Exercise-Induced Muscle-Fat Crosstalk: Molecular Mediators and Their Pharmacological Modulation for the Maintenance of Metabolic Flexibility in Aging. | Pepdox
Exercise-Induced Muscle-Fat Crosstalk: Molecular Mediators and Their Pharmacological Modulation for the Maintenance of Metabolic Flexibility in Aging.
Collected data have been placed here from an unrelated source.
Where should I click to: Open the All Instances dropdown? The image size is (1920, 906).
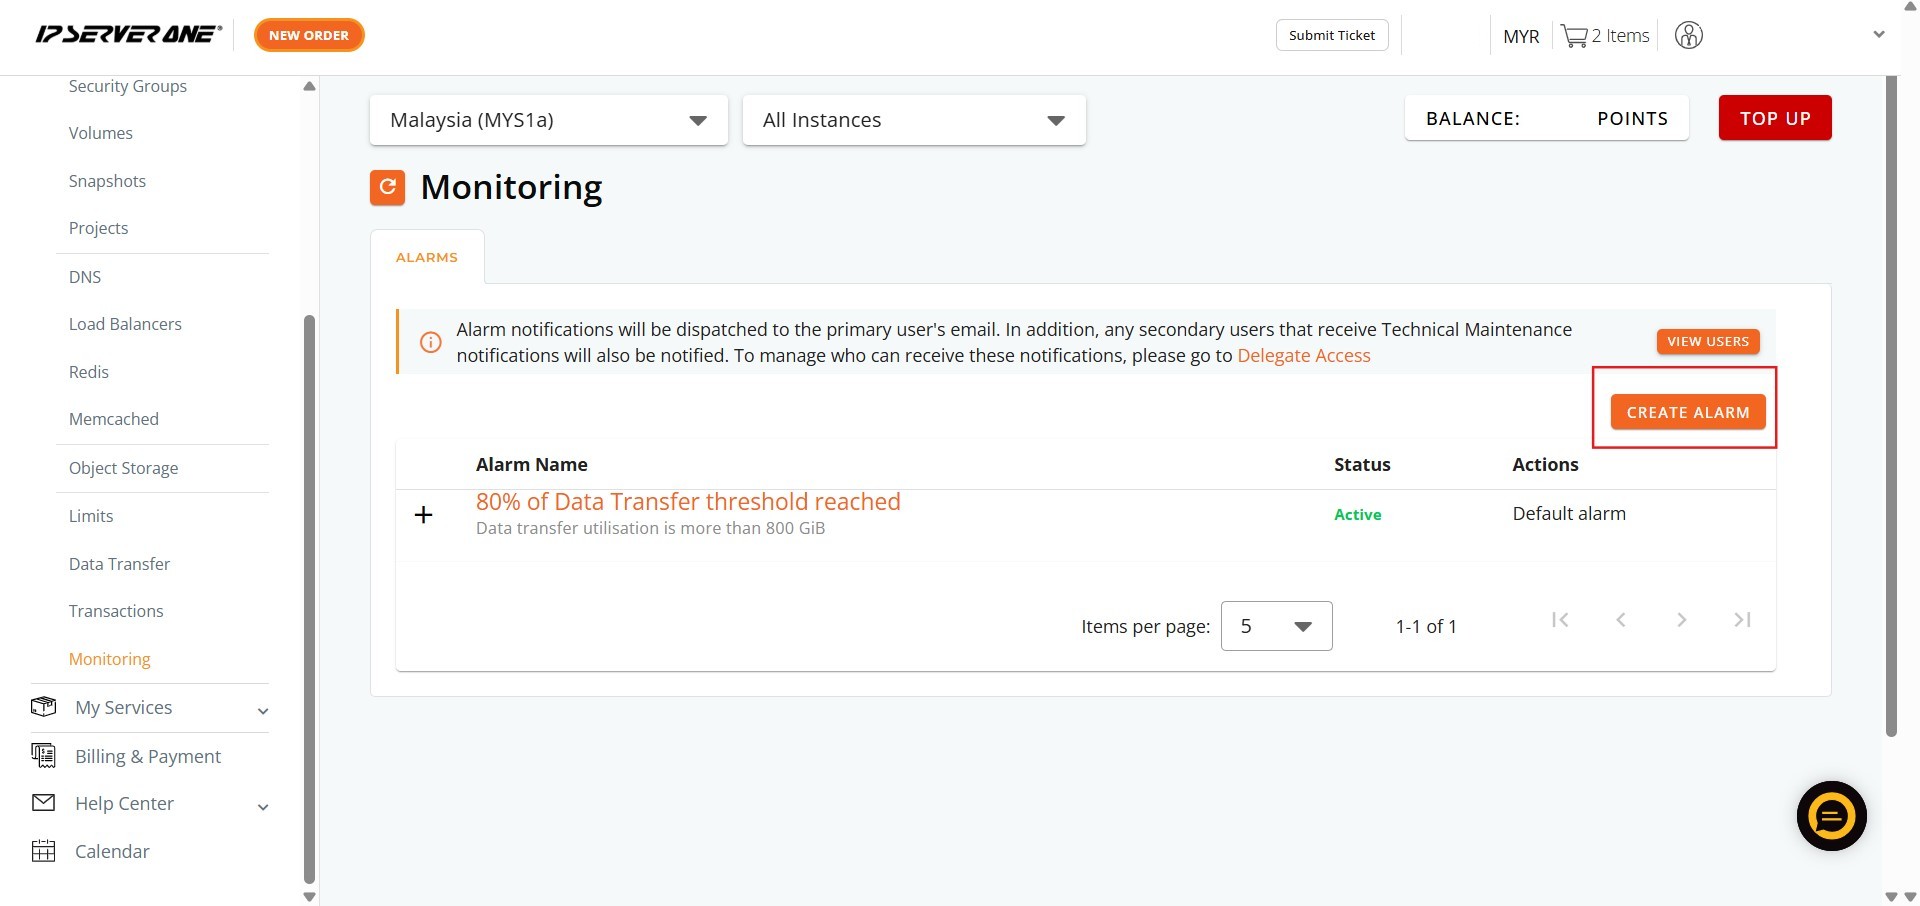[913, 120]
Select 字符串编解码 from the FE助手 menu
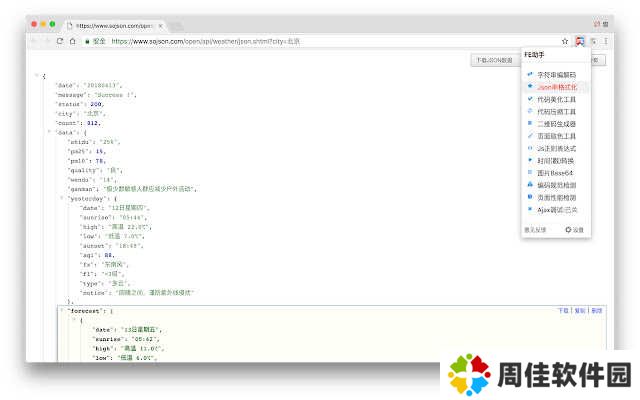The width and height of the screenshot is (640, 400). pos(557,74)
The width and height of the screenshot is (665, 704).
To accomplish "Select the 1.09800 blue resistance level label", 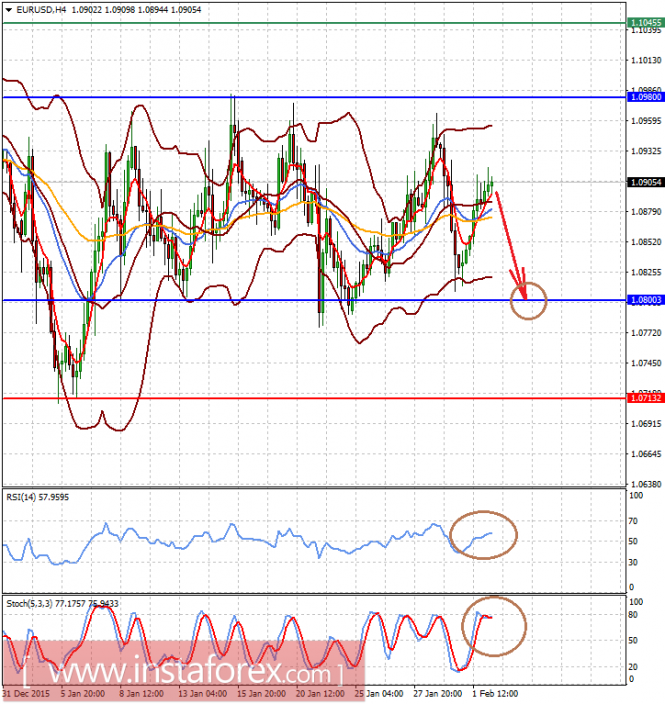I will point(646,97).
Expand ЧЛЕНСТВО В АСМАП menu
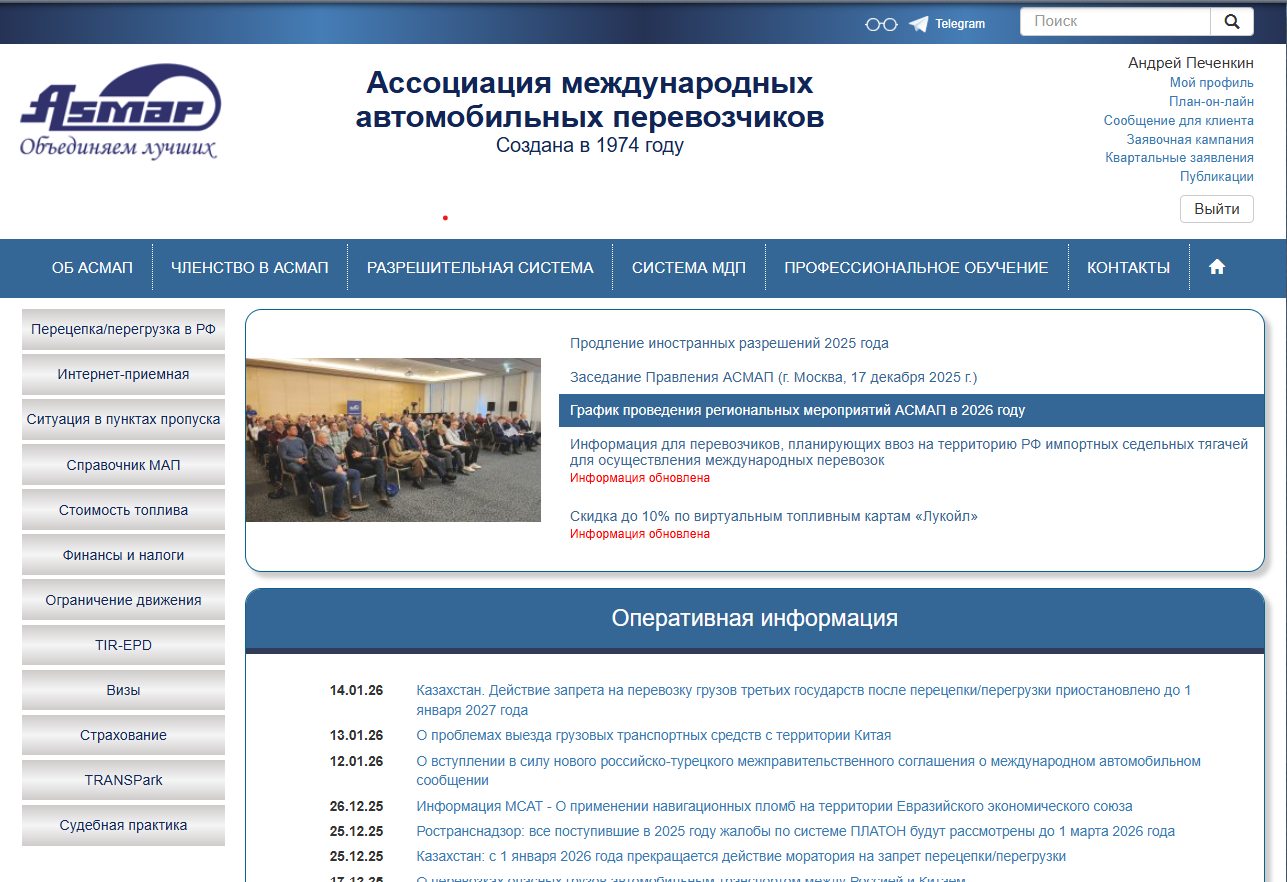 pos(249,267)
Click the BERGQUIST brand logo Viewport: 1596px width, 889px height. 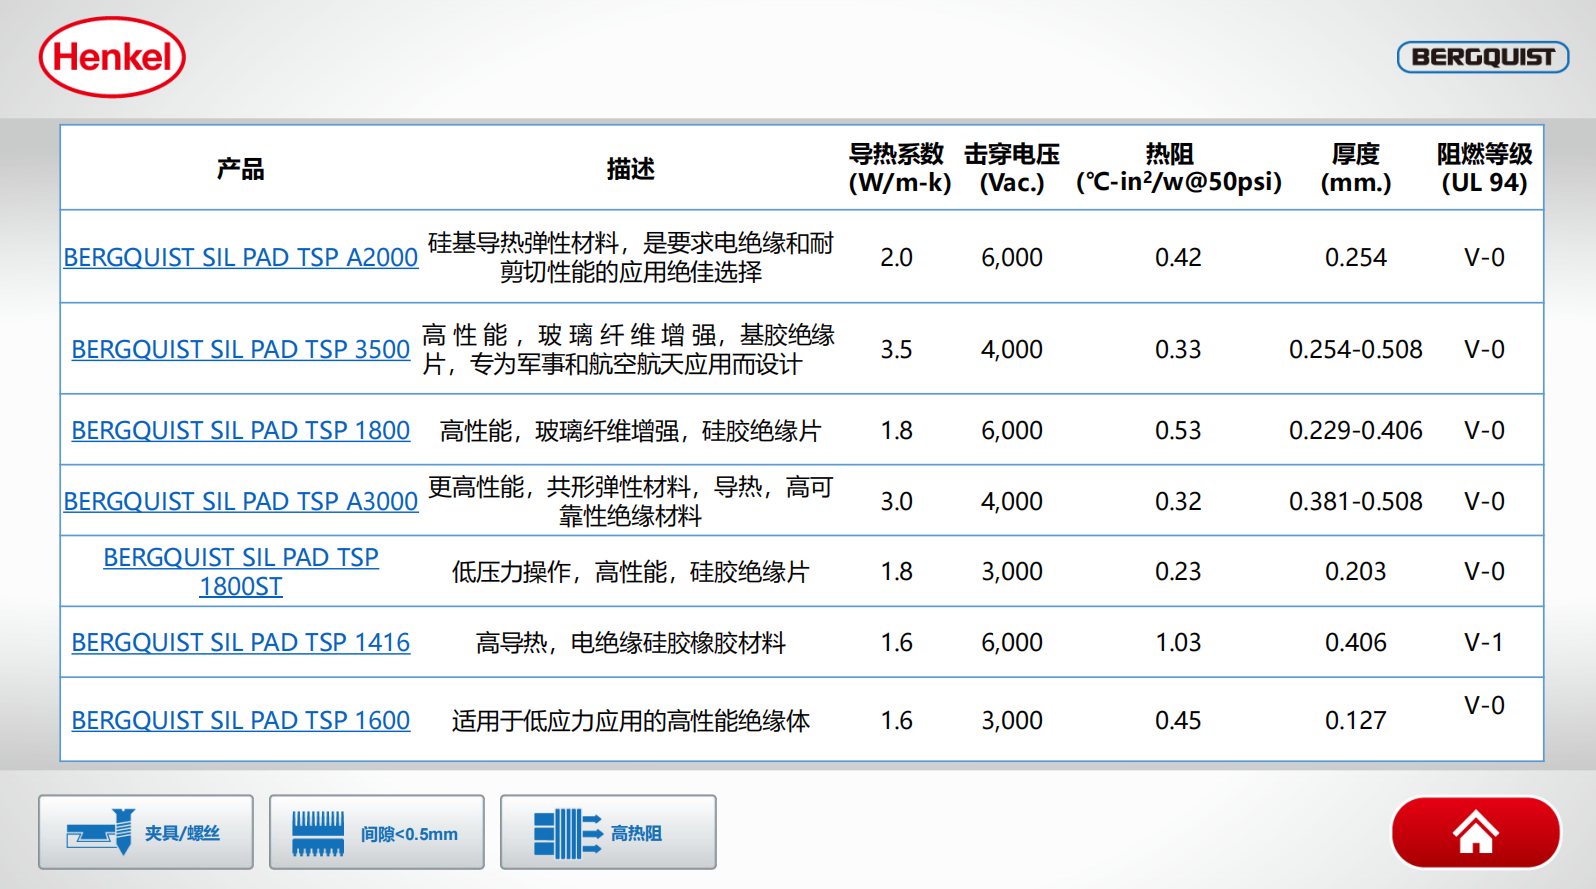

Review of molecular mechanisms underlying exercise-induced muscle-fat crosstalk with aging, covering myokines and adipokines (IL-6, irisin, leptin, adiponectin) and intracellular pathways (AMPK, PGC-1α, SIRT1) with specific attention to MOTS-c as a mitochondria-derived exercise mimetic that promotes metabolic flexibility. Contextualizes MOTS-c within exercise biology and aging. Provides a framework for understanding MOTS-c's exercise-mimetic properties—establishing that mitochondrial peptide signaling mediates key metabolic benefits of physical activity and positioning MOTS-c as a pharmacological strategy for maintaining metabolic flexibility in sedentary or mobility-limited aging populations.
Abstract
Regular physical activity induces a dynamic crosstalk between skeletal muscle and adipose tissue, modulating the key molecular pathways that underlie metabolic flexibility, mitochondrial function, and inflammation. This review highlights the role of myokines and adipokines-particularly IL-6, irisin, leptin, and adiponectin-in orchestrating muscle-adipose tissue communication during exercise. Exercise stimulates AMPK, PGC-1α, and SIRT1 signaling, promoting mitochondrial biogenesis, fatty acid oxidation, and autophagy, while also regulating muscle hypertrophy through the PI3K/Akt/mTOR and Wnt/β-catenin pathways. Simultaneously, adipose-derived factors like leptin and adiponectin modulate skeletal muscle metabolism via JAK/STAT3 and AdipoR1-mediated AMPK activation. Additionally, emerging exercise mimetics such as the mitochondrial-derived peptide MOTS-c and myostatin inhibitors are highlighted for their roles in increasing muscle mass, the browning of white adipose tissue, and improving systemic metabolic function. The review also addresses the role of anti-inflammatory compounds, including omega-3 polyunsaturated fatty acids and low-dose aspirin, in mitigating NF-κB and IL-6 signaling to protect mitochondrial health. The resulting metabolic flexibility, defined as the ability to efficiently switch between lipid and glucose oxidation, is enhanced through repeated exercise, counteracting age- and disease-related mitochondrial and functional decline. Together, these adaptations demonstrate the importance of inter-tissue signaling in maintaining energy homeostasis and preventing sarcopenia, obesity, and insulin resistance. Finally, here we propose a stratified treatment algorithm based on common age-related comorbidities, offering a framework for precision-based interventions that may offer a promising strategy to preserve metabolic plasticity and delay the age-associated decline in cardiometabolic health.